Who’s got my hanger steak?

Come On, Martha, London Broil

Once a month, I browse the menus section of marthastewart.com for the latest trends in American WASP fare, which frequently involve anglicizing up a European, Asian, or South American dish based on an uncommon cut of meat. So I should have braced myself for disappointment before heading out with Billy the Kid to pick up the ingredients for her French Hanger Steak with Shallots. Now, BK loves a trip to Hannaford. He inspects the apples and pumpkins if in season, checks the swing-back on the frozen foods doors, and enjoys trapping an unsuspecting bagger into a game of “hiya.” However, after two Hannafords and a Market Basket in search of the elusive steer diaphragm, we were both cranky and in need of a doughnut. Alas, these are not Butcher Boy times. So, I used a London broil instead, and since I have no idea what hanger steak tastes like, nor its formerly conjoined twin, the skirt steak, I didn’t miss the aromatic “trace of kidney” reported by admiring butchers.
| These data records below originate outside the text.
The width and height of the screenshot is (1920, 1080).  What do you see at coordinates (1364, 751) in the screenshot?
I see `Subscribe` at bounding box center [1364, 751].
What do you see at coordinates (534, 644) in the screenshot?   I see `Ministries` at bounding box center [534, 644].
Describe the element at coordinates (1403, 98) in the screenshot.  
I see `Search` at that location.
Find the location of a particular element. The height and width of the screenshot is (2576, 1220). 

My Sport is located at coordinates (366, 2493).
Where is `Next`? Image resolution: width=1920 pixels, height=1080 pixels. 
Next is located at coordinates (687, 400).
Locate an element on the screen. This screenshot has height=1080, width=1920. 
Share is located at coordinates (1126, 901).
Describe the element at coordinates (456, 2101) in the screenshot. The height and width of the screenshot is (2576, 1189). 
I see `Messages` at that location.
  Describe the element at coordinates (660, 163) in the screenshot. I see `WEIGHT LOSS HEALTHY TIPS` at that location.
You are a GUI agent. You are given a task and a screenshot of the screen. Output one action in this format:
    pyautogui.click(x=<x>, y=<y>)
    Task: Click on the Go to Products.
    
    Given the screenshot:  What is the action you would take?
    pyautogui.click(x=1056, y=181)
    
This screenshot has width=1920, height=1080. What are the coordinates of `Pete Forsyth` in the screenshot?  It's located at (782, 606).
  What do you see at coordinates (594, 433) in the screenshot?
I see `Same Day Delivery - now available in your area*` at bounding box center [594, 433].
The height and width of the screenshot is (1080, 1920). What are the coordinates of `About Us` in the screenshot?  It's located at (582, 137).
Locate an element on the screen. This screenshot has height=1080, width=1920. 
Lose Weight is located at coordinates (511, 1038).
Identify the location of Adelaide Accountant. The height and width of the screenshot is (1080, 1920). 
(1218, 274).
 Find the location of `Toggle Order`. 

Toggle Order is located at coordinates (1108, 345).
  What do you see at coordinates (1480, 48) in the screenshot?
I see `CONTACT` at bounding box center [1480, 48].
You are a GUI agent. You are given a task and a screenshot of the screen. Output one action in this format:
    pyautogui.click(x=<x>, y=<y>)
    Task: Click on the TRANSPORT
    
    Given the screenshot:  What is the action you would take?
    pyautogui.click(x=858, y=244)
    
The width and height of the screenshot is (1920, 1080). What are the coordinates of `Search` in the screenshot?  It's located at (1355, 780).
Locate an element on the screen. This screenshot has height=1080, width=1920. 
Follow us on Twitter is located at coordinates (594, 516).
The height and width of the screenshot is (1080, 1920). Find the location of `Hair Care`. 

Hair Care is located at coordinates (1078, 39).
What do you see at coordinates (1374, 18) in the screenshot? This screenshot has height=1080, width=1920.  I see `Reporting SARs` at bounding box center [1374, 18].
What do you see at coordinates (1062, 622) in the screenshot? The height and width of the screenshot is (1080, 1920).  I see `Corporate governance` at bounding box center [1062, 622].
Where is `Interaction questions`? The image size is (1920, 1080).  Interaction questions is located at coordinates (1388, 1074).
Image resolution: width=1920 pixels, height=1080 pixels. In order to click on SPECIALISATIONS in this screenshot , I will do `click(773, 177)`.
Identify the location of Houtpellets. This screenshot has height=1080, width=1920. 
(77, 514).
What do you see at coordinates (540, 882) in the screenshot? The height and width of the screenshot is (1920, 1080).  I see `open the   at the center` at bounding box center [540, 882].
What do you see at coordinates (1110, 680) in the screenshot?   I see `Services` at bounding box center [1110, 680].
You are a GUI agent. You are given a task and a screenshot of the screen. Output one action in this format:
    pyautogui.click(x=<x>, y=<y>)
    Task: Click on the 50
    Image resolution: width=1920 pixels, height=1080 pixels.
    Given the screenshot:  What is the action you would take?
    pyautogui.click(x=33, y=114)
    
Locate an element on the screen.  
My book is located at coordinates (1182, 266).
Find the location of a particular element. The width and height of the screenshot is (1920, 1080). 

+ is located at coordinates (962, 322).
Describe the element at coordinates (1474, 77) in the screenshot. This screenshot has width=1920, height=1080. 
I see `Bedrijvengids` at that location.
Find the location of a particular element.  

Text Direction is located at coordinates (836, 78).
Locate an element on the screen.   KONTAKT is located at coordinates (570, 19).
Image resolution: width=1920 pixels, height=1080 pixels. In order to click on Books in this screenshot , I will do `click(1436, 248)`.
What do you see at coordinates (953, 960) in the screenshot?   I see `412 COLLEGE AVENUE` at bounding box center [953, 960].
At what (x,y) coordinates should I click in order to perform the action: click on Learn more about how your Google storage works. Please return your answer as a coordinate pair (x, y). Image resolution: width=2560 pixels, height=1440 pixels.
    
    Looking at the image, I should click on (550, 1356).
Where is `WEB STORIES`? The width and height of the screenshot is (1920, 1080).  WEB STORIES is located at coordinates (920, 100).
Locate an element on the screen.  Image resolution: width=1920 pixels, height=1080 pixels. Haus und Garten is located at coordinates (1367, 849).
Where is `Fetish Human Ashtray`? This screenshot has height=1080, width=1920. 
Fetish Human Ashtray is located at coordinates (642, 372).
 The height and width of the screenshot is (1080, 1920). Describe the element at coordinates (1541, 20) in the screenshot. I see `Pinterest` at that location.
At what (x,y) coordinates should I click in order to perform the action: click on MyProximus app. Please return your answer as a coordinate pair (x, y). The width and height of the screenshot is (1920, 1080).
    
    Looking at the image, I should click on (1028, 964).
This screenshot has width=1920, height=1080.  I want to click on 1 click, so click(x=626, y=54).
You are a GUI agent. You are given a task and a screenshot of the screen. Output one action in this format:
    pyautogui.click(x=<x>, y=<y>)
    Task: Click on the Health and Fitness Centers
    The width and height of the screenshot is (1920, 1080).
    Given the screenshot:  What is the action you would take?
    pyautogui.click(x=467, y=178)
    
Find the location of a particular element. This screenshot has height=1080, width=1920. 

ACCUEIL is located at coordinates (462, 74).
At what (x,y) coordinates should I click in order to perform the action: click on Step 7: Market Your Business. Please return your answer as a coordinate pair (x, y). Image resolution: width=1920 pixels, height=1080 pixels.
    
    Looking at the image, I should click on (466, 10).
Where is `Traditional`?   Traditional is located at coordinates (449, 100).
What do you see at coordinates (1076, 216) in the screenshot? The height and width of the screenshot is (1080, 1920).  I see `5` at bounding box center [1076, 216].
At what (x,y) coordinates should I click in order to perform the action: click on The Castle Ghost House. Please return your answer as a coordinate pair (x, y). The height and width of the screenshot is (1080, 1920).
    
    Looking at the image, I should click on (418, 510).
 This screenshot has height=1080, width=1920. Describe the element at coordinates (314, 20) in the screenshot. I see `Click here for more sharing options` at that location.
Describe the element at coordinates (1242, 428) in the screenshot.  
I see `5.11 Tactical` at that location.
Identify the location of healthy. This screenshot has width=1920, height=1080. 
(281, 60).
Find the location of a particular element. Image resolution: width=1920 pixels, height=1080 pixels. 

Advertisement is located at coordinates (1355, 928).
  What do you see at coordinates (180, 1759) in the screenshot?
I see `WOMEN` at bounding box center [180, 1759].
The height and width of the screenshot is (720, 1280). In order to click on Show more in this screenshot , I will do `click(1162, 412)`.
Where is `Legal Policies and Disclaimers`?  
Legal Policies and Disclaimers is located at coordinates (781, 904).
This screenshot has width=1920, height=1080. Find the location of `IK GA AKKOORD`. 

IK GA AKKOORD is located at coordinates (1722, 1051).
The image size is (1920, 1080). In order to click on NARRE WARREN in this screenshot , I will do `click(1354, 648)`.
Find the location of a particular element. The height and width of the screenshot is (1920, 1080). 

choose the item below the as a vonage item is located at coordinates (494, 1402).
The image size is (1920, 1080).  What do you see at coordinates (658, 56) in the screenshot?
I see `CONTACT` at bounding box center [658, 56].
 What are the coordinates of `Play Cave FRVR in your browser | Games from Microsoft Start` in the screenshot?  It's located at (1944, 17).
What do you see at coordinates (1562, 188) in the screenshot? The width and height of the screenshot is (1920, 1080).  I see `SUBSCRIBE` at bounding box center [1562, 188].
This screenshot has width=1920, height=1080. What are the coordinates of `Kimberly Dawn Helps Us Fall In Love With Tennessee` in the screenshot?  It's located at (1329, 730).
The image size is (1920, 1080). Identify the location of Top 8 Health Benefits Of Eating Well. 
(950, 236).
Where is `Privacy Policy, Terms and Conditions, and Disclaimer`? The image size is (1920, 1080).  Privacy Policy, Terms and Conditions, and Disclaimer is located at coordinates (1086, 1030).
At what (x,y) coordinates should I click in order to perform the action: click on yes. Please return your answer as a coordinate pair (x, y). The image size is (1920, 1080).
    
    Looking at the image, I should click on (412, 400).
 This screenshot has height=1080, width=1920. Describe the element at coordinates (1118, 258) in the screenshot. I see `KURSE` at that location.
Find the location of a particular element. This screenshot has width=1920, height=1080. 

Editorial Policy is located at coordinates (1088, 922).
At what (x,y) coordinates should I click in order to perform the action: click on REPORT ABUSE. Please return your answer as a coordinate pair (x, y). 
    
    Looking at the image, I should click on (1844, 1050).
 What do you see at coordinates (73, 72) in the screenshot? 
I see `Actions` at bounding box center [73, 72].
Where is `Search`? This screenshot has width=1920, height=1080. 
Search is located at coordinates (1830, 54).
Both Mr. P and I agreed that this is even better than Spot-on London Broil, but then again, we’ve had that a lot lately; it’s a cheap cut and I’m strictly pro bono at present.

1 London broil
1/4 C olive oil
2 tbsp butter (come on, Martha, you want me to sauté shallots in oil?)
1/4 C cooking sherry
2 garlic cloves, minced
4 tsp Dijon mustard
1 tbsp Worcestershire sauce
5 shallots, quartered
salt and pepper

Whisk together the oil, sherry, garlic, mustard, Worcestershire, salt and pepper. Marinate the meat for 2 hours, sealed at room temperature.

Set the highest rack to allow for two inches between the meat and the flame, and turn the broiler onto high. Transfer the steak to a wire rack over a roasting pan or a broiler pan. Broil for 7 to 10 minutes (depending on thickness), turn with tongs, broil another 7 to 10, and the internal temperature should be just under 140. Take it out of the oven (is that condescending?) and let it stand on the rack for 5 minutes before slicing it into thin strips parallel to that infernal diagonal fat ribbon.

While the oven does its job, heat the butter in a skillet over medium and when it stops foaming, add the shallots. Separate the layers as they soften, and cook them until they caramelize, then turn the heat down to warm until the steak is done. We had no problem polishing off all the shallots with a modest steak, so don’t hold back while piling them on.